## Records to use
--- START ---

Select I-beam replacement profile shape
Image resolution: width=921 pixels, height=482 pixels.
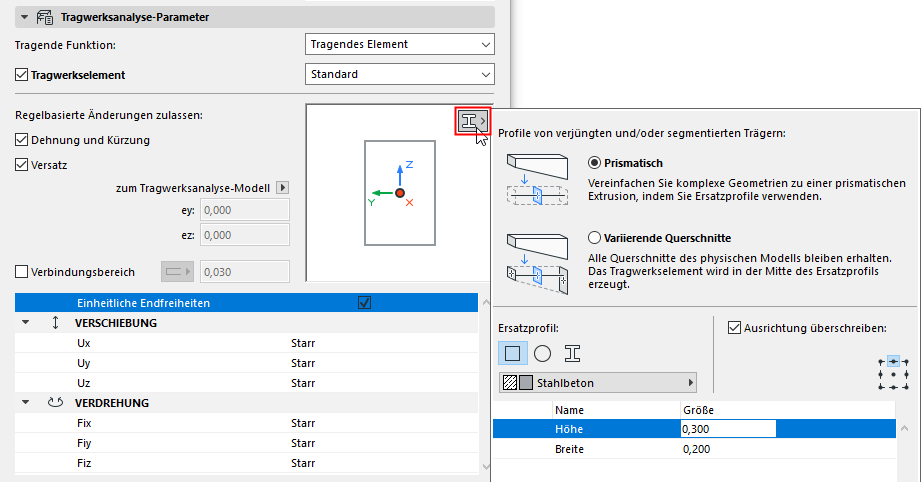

--- END ---
--- START ---

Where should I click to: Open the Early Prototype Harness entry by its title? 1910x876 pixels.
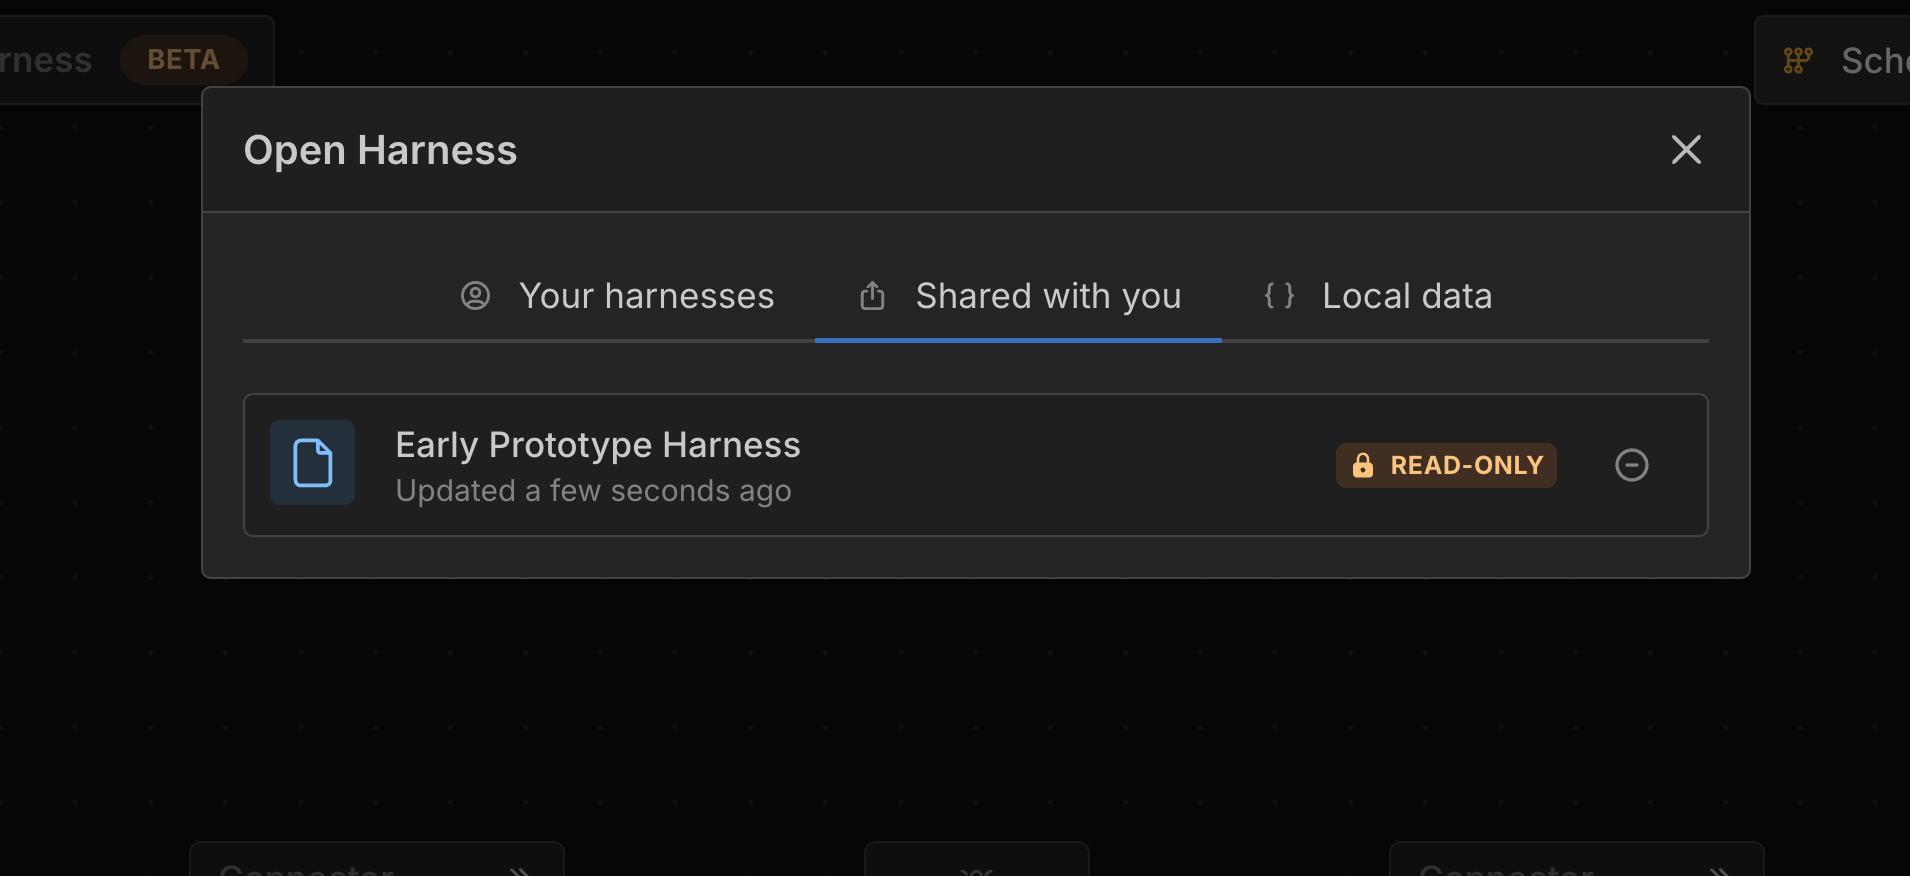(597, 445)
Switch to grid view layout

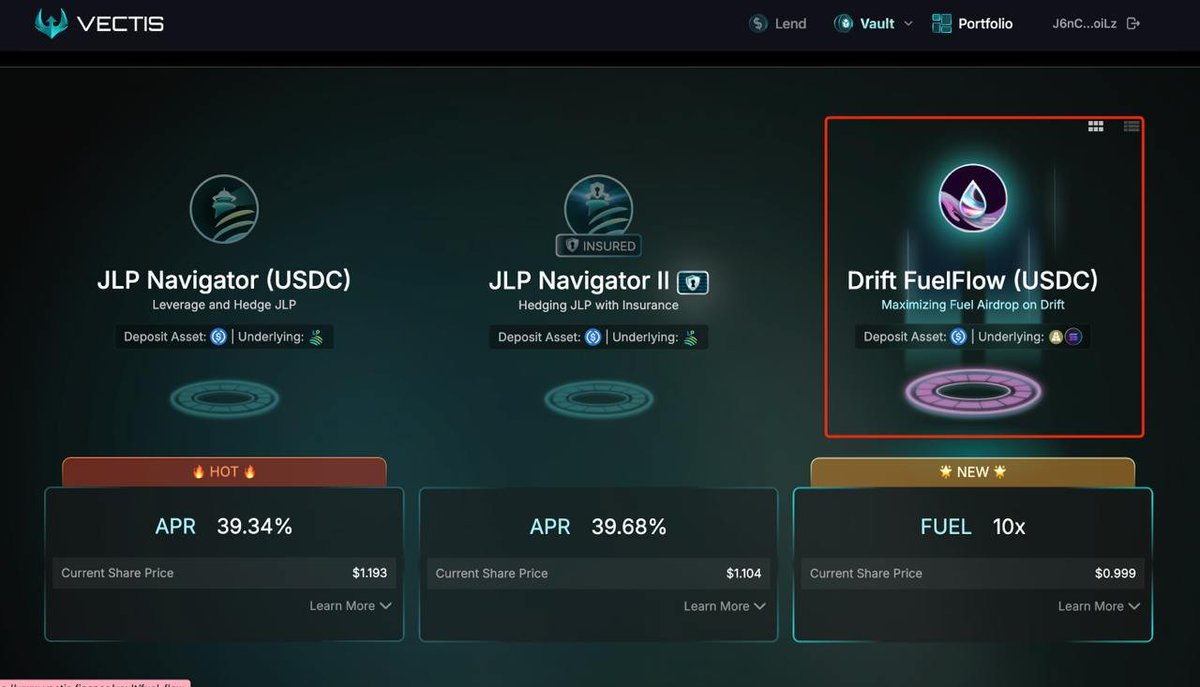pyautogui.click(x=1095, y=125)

--- END ---
--- START ---

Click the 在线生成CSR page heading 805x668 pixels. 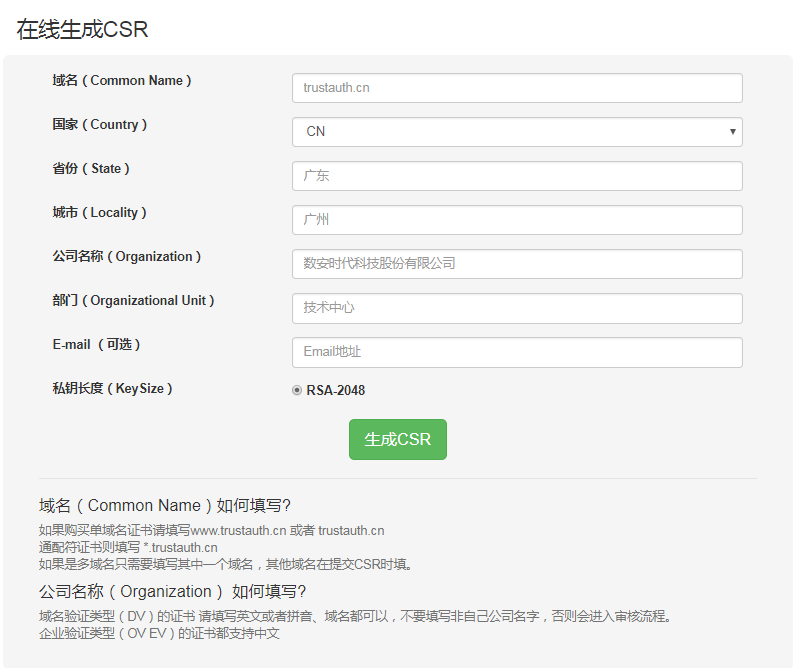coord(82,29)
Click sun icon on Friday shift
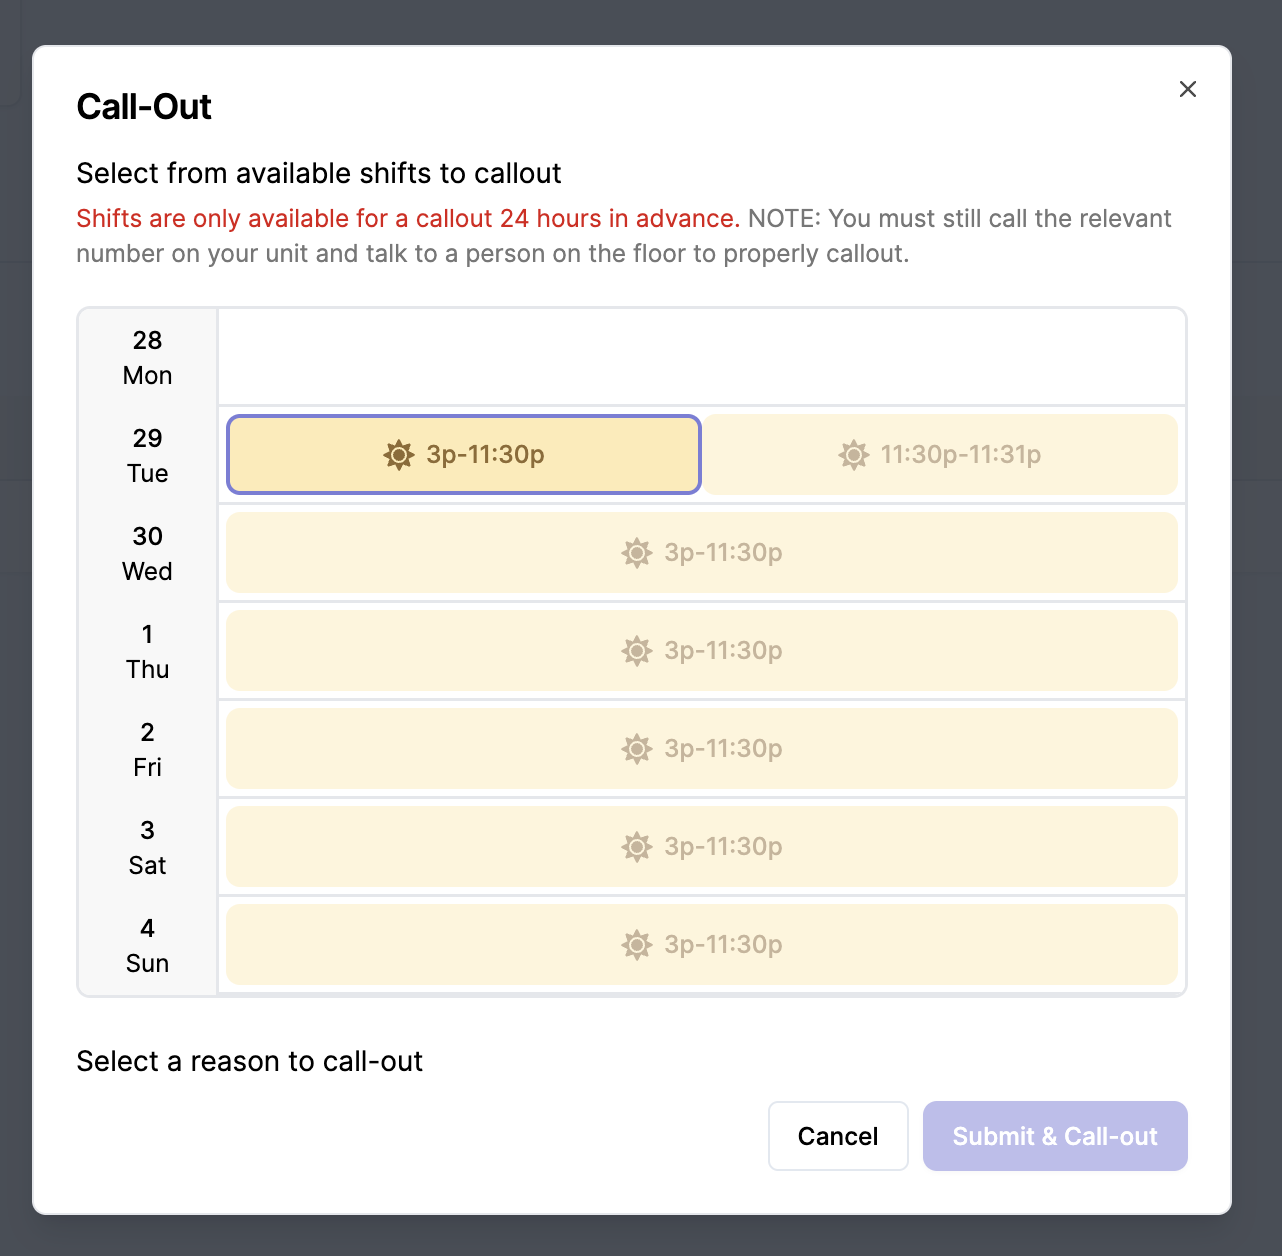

--- END ---

Everything above from the line containing "Select I-beam replacement profile shape" down to the line containing "Image resolution: width=921" should be copied exactly, both end lines included, and nothing else.

## Solution
Select I-beam replacement profile shape
Image resolution: width=921 pixels, height=482 pixels.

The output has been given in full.